Democratic presidential candidate Elizabeth Warren gestures as she speaks during a campaig
MANDEL NGAN/AFP/Getty Images

Sen. Elizabeth Warren (D-MA) on Monday said she can spend hours taking selfies with voters because, unlike other Democrats running for president, she is not hosting a bunch of big-money private fundraisers.

In what may have been a jab at former Vice President Joe Biden and her other rivals, Warren made her remarks hours before Biden hosted yet another big-money private fundraiser in New York. The New York Times noted on Sunday that Wall Street donors are favoring South Bend, Indiana, Mayor Pete Buttigieg along with Biden and Sen. Kamala Harris (D-CA)

After telling the audience at the Poor People’s Campaign’s Presidential Forum that she has done more than 100 town halls and taken more than “2,000 unfiltered questions from folks,” Warren said she can spend hours after her events taking selfies with voters because she is not spending her time “behind closed doors with a bunch of corporate lobbyists.” As Breitbart News noted, Sen. Bernie Sanders (I-VT) recently started taking selfies in photo lines after Warren surpassed him in numerous polls and started to become the favorite of “very liberal” Democrats.

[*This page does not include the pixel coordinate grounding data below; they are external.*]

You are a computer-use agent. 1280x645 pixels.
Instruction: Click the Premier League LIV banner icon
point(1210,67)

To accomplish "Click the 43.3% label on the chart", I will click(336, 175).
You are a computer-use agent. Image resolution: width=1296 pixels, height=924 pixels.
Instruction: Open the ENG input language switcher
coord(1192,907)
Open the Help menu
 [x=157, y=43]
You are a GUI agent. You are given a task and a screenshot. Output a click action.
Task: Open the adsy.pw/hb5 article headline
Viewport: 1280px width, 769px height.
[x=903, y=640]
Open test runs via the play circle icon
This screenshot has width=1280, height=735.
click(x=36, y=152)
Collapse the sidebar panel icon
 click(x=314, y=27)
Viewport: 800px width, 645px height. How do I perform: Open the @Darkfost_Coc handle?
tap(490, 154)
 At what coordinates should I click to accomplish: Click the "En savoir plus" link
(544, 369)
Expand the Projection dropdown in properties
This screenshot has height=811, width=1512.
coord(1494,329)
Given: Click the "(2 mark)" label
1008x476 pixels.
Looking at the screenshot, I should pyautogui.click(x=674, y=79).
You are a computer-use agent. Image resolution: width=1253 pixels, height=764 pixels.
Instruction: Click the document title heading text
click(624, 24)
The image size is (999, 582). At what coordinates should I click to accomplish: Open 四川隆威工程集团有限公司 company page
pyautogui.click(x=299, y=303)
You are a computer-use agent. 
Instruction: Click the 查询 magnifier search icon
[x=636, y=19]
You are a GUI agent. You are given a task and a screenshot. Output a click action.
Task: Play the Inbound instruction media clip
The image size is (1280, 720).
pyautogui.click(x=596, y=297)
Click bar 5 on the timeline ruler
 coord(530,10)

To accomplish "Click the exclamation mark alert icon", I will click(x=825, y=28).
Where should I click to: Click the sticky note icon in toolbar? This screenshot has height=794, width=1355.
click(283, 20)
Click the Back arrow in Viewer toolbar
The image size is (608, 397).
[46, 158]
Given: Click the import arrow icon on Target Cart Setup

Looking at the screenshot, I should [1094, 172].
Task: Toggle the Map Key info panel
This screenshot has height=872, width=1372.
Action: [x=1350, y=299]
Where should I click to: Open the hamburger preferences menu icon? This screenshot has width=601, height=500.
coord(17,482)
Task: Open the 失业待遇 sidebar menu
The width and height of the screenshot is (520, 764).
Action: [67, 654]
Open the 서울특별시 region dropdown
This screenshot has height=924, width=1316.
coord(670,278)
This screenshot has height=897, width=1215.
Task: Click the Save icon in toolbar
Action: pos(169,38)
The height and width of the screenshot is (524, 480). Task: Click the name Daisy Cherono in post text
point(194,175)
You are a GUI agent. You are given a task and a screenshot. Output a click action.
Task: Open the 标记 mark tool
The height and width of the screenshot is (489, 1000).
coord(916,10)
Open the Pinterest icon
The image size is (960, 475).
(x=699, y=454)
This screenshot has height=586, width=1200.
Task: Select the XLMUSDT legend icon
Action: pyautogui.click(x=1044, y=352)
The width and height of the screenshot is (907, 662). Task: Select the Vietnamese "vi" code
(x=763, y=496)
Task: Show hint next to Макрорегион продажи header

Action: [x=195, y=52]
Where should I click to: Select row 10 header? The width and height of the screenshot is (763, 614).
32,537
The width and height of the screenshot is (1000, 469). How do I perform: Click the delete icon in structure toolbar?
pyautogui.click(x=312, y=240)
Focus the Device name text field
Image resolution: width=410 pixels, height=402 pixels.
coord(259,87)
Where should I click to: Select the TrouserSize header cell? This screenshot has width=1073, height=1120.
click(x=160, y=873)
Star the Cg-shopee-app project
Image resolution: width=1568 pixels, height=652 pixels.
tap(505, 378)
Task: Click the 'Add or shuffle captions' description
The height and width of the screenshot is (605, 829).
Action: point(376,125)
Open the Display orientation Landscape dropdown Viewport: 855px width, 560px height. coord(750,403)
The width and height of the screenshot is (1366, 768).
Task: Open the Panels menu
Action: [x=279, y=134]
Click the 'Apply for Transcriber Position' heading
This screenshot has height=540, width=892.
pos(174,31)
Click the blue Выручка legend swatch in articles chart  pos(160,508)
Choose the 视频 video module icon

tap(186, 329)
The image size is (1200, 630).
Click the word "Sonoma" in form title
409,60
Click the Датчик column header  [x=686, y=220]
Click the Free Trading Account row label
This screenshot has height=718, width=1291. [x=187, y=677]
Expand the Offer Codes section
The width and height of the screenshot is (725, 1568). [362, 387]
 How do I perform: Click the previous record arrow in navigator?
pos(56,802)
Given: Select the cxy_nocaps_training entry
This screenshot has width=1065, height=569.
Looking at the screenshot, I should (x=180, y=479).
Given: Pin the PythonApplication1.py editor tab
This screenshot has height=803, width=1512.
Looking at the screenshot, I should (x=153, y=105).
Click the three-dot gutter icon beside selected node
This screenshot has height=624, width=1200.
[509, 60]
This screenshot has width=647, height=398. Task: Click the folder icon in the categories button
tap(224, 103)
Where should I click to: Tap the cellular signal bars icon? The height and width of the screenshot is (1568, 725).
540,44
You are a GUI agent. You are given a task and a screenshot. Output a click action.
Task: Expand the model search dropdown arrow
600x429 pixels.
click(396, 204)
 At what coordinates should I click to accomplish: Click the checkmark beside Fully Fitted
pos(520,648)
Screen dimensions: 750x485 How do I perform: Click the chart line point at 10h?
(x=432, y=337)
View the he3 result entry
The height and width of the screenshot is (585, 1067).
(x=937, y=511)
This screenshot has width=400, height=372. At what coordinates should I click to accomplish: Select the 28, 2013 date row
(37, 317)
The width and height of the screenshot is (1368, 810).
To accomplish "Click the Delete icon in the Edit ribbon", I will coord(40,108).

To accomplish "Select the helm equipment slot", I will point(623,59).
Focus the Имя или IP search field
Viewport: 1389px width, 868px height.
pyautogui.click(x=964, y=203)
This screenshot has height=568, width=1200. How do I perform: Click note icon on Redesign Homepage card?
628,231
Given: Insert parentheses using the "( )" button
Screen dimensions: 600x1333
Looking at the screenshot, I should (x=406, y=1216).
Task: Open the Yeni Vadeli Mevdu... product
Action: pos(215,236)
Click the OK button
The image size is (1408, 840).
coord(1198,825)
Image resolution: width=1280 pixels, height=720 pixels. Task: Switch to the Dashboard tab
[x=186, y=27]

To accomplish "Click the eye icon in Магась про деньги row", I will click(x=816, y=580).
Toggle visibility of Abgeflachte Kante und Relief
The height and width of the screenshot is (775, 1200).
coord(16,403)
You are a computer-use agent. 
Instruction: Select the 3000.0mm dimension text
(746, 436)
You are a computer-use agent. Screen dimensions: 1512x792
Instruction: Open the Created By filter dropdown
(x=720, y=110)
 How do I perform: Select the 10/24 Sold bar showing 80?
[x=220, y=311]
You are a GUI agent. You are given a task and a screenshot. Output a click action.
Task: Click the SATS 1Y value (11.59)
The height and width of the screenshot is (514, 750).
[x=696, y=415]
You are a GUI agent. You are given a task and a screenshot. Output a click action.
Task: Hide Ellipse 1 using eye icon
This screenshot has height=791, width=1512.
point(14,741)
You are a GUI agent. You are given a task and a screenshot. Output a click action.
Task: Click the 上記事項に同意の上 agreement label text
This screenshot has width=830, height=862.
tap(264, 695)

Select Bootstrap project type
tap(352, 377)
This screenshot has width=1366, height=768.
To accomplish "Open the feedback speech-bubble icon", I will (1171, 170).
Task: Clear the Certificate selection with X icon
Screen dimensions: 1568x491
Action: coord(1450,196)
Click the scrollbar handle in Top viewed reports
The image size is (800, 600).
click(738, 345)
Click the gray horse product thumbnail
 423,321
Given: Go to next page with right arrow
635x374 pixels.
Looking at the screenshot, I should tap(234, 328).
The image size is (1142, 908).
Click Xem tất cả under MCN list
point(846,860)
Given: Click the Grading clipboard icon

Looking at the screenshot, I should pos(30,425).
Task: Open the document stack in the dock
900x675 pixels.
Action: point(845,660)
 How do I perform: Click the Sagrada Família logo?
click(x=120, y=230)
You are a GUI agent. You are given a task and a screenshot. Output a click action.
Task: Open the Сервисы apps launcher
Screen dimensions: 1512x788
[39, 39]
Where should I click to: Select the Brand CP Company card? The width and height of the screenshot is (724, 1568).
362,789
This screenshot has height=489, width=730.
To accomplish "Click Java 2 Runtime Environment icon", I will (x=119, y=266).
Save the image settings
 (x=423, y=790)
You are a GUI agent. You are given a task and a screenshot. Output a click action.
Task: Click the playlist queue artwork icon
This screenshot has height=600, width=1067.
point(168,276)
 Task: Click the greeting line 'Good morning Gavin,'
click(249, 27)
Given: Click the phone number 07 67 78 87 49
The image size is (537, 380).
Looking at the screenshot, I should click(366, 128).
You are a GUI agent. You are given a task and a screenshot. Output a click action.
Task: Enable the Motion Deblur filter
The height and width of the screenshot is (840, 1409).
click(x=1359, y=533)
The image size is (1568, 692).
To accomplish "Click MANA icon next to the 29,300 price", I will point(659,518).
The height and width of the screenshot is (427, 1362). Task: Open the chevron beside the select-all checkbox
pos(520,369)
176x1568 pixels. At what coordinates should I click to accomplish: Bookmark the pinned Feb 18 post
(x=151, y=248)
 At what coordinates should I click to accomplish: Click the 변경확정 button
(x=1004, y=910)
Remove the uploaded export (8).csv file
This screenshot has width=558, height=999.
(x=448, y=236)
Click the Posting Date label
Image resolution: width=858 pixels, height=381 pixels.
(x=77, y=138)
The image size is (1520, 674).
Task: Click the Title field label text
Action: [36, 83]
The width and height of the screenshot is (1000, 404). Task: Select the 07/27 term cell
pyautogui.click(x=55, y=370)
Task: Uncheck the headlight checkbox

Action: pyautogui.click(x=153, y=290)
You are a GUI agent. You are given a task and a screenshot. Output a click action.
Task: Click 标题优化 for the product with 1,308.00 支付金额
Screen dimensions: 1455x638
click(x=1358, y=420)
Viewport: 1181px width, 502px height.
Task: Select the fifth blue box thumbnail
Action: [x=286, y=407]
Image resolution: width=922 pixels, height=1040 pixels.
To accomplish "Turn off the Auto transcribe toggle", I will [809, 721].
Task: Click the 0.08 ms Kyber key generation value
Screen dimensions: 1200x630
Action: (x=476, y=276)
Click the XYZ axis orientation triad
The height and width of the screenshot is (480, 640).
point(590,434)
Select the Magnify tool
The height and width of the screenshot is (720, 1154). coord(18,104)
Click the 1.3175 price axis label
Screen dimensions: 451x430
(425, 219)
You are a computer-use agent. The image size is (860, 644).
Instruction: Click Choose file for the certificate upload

“Shoot, I’m over 30,000 selfies now. So I’m in this. But here’s the deal. Ask yourself why I’ve got the time to do that and most other candidates don’t,” Warren said. “And the reason is because I’m not spending my time behind closed doors with a bunch of millionaires. I’m not spending my time behind closed doors with a bunch of corporate lobbyists. I’m spending my time building a grassroots organization that looks like the rest of America and that helps us build together so that we understand this government can’t keep working for those at the top and survive. We need to fight back.”

 

Warren clashed with Biden over the 2005 bankruptcy bill, and the Massachusetts senator has surged in the polls—moving into second in numerous state and national polls and even surpassing Biden in a Minnesota poll— as she has tried to frame herself as the populist alternative to Biden with her numerous plans.

Warren in February announced that she would renounce big-money fundraisers during the primary season but did not make the same commitment for a potential general election matchup with President Donald Trump, saying she is against “unilateral disarmament.”

“I’ve already said that I will run my campaign differently — no Washington lobbyist money, no PAC money, no auditioning billionaires to run a super PAC for me, and no dark-money groups devoted to supporting this campaign,” Warren declared then. “But today I’m going further. There’s another huge way in which money influences presidential campaigns. It usually goes unspoken, but I want to call it out: Candidates for public office in America spend way too much time with wealthy donors.”

Warren vowed to run her campaign “on the principle of equal access for anybody who joins it,” saying “that means no fancy receptions or big money fundraisers only with people who can write the big checks.”

“And when I thank the people giving to my campaign, it will not be based on the size of their donation. It means that wealthy donors won’t be able to purchase better seats or one-on-one time with me at our events,” she continued. “And it means I won’t be doing ‘call time,’ which is when candidates take hours to call wealthy donors to ask for their support. As a candidate for president, the expectation is you make hours of these calls a week and attend dozens of these exclusive events every quarter.”